Küresel ekonomik düzeyde, dizginlenemeyen enflasyon ve durgunluk el ele gidiyor ve zengin- fakir çok sayıda ülkede görülüyor.

Dünyanın gıdaya ve doğal kaynaklara, özellikle de enerjiye ihtiyacı artıyor ve bu sonuncusu Arap bölgemizde bol miktarda bulunuyor.

Bu da, gizli veya açık uluslararası çatışma için kutuplaştırıcı bir alan oluşturuyor.
 


Büyük bir Batı ülkesinin (Fransa) Cumhurbaşkanı, yaptığı açıklamada açıkça, Fransız Savunma Bakanı ve Genelkurmay Başkanı'na "savaş ekonomisine" yönelme talimatı verdiğini söylüyor.

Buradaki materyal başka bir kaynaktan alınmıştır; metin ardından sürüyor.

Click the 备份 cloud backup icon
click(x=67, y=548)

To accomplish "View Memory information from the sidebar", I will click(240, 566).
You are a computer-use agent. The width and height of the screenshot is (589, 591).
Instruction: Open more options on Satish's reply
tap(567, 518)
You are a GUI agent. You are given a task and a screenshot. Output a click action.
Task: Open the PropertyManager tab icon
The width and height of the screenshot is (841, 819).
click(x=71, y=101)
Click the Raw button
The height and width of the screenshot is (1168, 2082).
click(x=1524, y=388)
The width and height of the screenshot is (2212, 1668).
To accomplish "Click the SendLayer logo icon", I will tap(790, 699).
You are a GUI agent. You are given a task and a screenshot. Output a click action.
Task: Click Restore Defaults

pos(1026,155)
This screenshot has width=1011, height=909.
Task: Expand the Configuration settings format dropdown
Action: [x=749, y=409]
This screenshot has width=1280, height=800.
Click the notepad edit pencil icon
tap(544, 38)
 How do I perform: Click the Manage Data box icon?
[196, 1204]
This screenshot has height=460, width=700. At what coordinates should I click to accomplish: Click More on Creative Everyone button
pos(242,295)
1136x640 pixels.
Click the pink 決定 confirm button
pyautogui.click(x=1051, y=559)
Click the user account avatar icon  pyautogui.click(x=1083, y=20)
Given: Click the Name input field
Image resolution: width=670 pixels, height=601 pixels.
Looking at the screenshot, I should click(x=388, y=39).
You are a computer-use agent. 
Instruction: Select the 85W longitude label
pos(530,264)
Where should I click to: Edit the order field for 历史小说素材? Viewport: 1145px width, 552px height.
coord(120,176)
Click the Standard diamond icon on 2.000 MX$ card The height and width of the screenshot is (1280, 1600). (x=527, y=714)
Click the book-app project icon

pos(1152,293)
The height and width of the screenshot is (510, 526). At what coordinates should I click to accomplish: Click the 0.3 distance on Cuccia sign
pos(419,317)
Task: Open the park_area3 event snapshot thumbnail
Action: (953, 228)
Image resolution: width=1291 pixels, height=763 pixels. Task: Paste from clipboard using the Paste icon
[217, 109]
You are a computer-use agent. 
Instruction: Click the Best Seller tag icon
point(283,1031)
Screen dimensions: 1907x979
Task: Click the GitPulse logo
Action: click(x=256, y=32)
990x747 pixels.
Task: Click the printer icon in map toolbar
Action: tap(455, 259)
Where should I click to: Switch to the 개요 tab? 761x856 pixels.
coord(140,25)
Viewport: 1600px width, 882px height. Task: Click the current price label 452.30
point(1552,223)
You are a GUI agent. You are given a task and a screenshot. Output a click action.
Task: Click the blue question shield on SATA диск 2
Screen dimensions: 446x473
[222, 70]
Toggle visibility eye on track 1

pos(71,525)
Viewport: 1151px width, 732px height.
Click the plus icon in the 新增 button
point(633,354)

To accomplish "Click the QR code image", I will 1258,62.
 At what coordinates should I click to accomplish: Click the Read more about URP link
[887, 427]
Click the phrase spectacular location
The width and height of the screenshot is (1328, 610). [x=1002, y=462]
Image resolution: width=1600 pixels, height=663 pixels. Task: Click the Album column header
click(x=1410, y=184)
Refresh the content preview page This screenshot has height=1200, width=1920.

Bu, Rusya-Ukrayna savaşının Avrupa'ya olası yansımalarına ve ayrıca Ortadoğu'daki çatışmaların tetikleyeceği olası patlamalara karşı proaktif bir yöntem.

Ukrayna krizinin yanı sıra Ortadoğu'da, enerjileri tüketecek, kaynakları yok edecek ve bölge barışını tehlikeye sokacak içinden çıkılmaz bir kriz olduğu yönünde bir kanaatin oluştuğu açık.

Krizin temel nedeni, daha önce belirttiğimiz gibi, "İran'ın başkaldırısı"dır. Bu engel ortadan kaldırılmadan, ne dünyaya enerji akışı güvenli ne de bölgesel istikrar var olabilir.


Dolayısıyla, sahne siyasi, ekonomik, lojistik ve ülkelerin bu küresel krizler karşısında olası hizalanması açısından oldukça karmaşık.

Ne yazık ki, tarihten bu tür krizlerin ancak savaşlarla çözülebileceğini öğrendik!

Zira her bir taraf baskıyı artırarak daha fazla avantaj elde edebileceğine inanır ve böylece savaşa sürüklenir.

Son söz; barışı sevenler savaşa hazırlanmayı öğrenmeliler!

 

 

*Bu makalede yer alan fikirler yazara aittir ve Independent Türkçe'nin editöryal politikasını yansıtmayabilir.